Java keystore for passwords

Question

Is it possible to use Java Keystore to store password, particularly for WebServices and such? I found online information about storing SSL keys, but this is an over-kill for my needs.

Answer 1

Yes, depending on the type of key store, you can create a SecretKeyEntry in a KeyStore. The SunJCE provider implements a "JCEKS" key store that accommodate secret key entries.

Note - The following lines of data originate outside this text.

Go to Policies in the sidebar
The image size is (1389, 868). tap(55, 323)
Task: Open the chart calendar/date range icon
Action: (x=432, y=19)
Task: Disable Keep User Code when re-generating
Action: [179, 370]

static byte[] getPassword(KeyStore ks, String alias, char[] master)
  throws GeneralSecurityException, DestroyFailedException
{
  if (!ks.entryInstanceOf(alias, KeyStore.SecretKeyEntry.class))
    throw new IllegalArgumentException();
  KeyStore.PasswordProtection pp = new KeyStore.PasswordProtection(master);
  try {
    KeyStore.SecretKeyEntry e = (KeyStore.SecretKeyEntry) ks.getEntry(alias, pp);
    return e.getSecretKey().getEncoded();
  }
  finally {
    pp.destroy();
  }
}

static void setPassword(KeyStore ks, String alias, byte[] password, char[] master)
  throws GeneralSecurityException, DestroyFailedException
{
  SecretKey wrapper = new SecretKeySpec(password, "RAW");
  KeyStore.SecretKeyEntry entry = new KeyStore.SecretKeyEntry(wrapper);
  KeyStore.PasswordProtection pp = new KeyStore.PasswordProtection(master);
  try {
    ks.setEntry(alias, entry, pp);
  }
  finally {
    pp.destroy();
  }
}

You should be careful to "zero" the passwords as soon as you are done using them, just like I destroy() the PasswordProtection instance in a try-finally block. Otherwise a memory scraper like that used in the Target breach has a better chance of grabbing a key.